_STATED PROBLEM_. Give the items in the stretch from the line containing "Open the red Miscellaneous bullet term" through the line containing "point(655,101)" as a two-column CSV with the columns instruction and coordinates, one row per item, each value in a single quoted field with line breaks replaced by spaces.

_LISTED ENTRIES_.
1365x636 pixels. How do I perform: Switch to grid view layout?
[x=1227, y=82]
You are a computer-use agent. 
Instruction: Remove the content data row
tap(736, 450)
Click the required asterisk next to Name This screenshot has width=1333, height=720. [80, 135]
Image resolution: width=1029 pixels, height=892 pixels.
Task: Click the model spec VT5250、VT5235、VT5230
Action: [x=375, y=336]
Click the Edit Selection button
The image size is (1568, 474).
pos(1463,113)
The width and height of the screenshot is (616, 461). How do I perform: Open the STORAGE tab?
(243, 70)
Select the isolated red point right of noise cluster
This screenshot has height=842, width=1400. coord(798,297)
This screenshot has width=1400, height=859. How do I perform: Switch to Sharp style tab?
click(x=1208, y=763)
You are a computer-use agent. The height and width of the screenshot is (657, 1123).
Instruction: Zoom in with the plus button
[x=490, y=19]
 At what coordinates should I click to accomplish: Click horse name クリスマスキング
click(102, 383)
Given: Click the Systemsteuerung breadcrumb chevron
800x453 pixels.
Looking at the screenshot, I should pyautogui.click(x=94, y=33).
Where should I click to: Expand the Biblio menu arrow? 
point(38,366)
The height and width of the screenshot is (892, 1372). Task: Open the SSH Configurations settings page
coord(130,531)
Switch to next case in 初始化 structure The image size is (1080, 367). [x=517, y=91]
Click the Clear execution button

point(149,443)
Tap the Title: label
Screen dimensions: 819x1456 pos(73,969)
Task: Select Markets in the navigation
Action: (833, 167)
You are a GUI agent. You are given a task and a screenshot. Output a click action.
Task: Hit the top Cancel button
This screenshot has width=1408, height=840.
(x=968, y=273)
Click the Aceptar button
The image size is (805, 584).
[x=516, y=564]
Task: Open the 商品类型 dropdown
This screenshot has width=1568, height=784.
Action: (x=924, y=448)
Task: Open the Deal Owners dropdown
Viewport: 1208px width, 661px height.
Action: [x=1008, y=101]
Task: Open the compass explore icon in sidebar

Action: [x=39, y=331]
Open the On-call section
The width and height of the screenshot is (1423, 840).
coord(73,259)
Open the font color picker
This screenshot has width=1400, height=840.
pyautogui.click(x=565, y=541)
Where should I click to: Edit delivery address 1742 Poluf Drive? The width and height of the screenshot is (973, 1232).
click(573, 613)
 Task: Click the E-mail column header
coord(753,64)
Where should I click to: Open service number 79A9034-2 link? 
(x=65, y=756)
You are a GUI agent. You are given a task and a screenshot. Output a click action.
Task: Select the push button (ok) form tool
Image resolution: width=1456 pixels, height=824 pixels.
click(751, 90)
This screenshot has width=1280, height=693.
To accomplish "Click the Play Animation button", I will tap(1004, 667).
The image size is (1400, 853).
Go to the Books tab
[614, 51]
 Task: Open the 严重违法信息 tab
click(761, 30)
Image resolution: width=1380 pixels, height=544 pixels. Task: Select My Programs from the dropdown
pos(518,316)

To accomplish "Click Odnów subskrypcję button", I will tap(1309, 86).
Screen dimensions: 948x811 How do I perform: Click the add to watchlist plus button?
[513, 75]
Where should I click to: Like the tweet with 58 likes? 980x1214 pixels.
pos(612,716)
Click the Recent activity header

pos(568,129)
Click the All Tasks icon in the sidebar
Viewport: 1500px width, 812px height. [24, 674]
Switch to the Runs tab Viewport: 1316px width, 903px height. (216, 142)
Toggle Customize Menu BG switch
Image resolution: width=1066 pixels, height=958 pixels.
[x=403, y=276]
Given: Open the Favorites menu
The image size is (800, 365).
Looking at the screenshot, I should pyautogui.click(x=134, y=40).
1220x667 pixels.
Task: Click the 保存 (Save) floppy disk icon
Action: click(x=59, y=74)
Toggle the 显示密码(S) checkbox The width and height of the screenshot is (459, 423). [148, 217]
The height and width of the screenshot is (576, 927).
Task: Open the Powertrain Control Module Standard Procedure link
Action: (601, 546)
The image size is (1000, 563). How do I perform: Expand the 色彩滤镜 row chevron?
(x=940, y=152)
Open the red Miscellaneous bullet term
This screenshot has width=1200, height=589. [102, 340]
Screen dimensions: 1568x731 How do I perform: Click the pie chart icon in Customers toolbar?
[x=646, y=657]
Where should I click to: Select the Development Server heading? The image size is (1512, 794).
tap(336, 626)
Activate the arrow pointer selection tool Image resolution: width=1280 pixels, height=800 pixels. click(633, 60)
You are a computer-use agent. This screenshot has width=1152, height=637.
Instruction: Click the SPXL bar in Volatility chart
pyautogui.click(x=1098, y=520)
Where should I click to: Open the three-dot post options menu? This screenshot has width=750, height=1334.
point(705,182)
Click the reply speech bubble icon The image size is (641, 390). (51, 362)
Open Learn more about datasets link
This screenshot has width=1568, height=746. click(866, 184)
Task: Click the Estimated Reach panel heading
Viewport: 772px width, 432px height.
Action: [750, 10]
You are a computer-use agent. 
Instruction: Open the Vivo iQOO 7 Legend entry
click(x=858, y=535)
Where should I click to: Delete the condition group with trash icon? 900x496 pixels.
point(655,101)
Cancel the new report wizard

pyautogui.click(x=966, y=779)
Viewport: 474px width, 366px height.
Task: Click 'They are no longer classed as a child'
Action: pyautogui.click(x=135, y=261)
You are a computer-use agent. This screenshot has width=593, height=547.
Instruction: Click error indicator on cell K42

_EXPECTED OUTPUT_.
instruction,coordinates
"Open the red Miscellaneous bullet term","This screenshot has width=1200, height=589. [102, 340]"
"Screen dimensions: 1568x731 How do I perform: Click the pie chart icon in Customers toolbar?","[x=646, y=657]"
"Where should I click to: Select the Development Server heading? The image size is (1512, 794).","tap(336, 626)"
"Activate the arrow pointer selection tool Image resolution: width=1280 pixels, height=800 pixels.","click(633, 60)"
"You are a computer-use agent. This screenshot has width=1152, height=637. Instruction: Click the SPXL bar in Volatility chart","pyautogui.click(x=1098, y=520)"
"Where should I click to: Open the three-dot post options menu? This screenshot has width=750, height=1334.","point(705,182)"
"Click the reply speech bubble icon The image size is (641, 390).","(51, 362)"
"Open Learn more about datasets link","This screenshot has width=1568, height=746. click(866, 184)"
"Task: Click the Estimated Reach panel heading Viewport: 772px width, 432px height.","Action: [750, 10]"
"You are a computer-use agent. Instruction: Open the Vivo iQOO 7 Legend entry","click(x=858, y=535)"
"Where should I click to: Delete the condition group with trash icon? 900x496 pixels.","point(655,101)"